Task details
Rewrite the data below with every instance of "coordinates" changed to "position" and nothing else altered.
'''
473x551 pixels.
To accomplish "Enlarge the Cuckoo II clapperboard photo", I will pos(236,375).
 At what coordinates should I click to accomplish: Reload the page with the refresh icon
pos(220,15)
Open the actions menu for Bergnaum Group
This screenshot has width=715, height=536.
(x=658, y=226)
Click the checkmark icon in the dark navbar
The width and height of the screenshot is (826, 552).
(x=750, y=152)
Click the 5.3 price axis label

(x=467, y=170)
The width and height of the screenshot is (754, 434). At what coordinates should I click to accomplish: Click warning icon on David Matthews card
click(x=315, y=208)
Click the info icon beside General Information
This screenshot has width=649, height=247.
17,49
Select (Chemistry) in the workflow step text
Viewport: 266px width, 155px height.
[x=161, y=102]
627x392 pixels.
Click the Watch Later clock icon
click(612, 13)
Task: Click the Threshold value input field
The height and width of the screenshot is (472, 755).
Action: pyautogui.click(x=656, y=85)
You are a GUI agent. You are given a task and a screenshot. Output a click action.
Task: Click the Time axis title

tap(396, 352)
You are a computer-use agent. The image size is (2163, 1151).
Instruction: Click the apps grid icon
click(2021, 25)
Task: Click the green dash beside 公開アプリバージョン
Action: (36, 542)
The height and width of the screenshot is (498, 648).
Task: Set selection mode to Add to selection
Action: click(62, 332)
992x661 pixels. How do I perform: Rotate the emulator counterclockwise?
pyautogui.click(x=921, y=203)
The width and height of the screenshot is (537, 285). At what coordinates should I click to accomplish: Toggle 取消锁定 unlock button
'''
Written solution
473x551 pixels.
To accomplish "Enlarge the Cuckoo II clapperboard photo", I will pos(236,375).
 At what position should I click to accomplish: Reload the page with the refresh icon
pos(220,15)
Open the actions menu for Bergnaum Group
This screenshot has width=715, height=536.
(x=658, y=226)
Click the checkmark icon in the dark navbar
The width and height of the screenshot is (826, 552).
(x=750, y=152)
Click the 5.3 price axis label

(x=467, y=170)
The width and height of the screenshot is (754, 434). At what position should I click to accomplish: Click warning icon on David Matthews card
click(x=315, y=208)
Click the info icon beside General Information
This screenshot has width=649, height=247.
17,49
Select (Chemistry) in the workflow step text
Viewport: 266px width, 155px height.
[x=161, y=102]
627x392 pixels.
Click the Watch Later clock icon
click(612, 13)
Task: Click the Threshold value input field
The height and width of the screenshot is (472, 755).
Action: pyautogui.click(x=656, y=85)
You are a GUI agent. You are given a task and a screenshot. Output a click action.
Task: Click the Time axis title

tap(396, 352)
You are a computer-use agent. The image size is (2163, 1151).
Instruction: Click the apps grid icon
click(2021, 25)
Task: Click the green dash beside 公開アプリバージョン
Action: (36, 542)
The height and width of the screenshot is (498, 648).
Task: Set selection mode to Add to selection
Action: click(62, 332)
992x661 pixels. How do I perform: Rotate the emulator counterclockwise?
pyautogui.click(x=921, y=203)
The width and height of the screenshot is (537, 285). At what position should I click to accomplish: Toggle 取消锁定 unlock button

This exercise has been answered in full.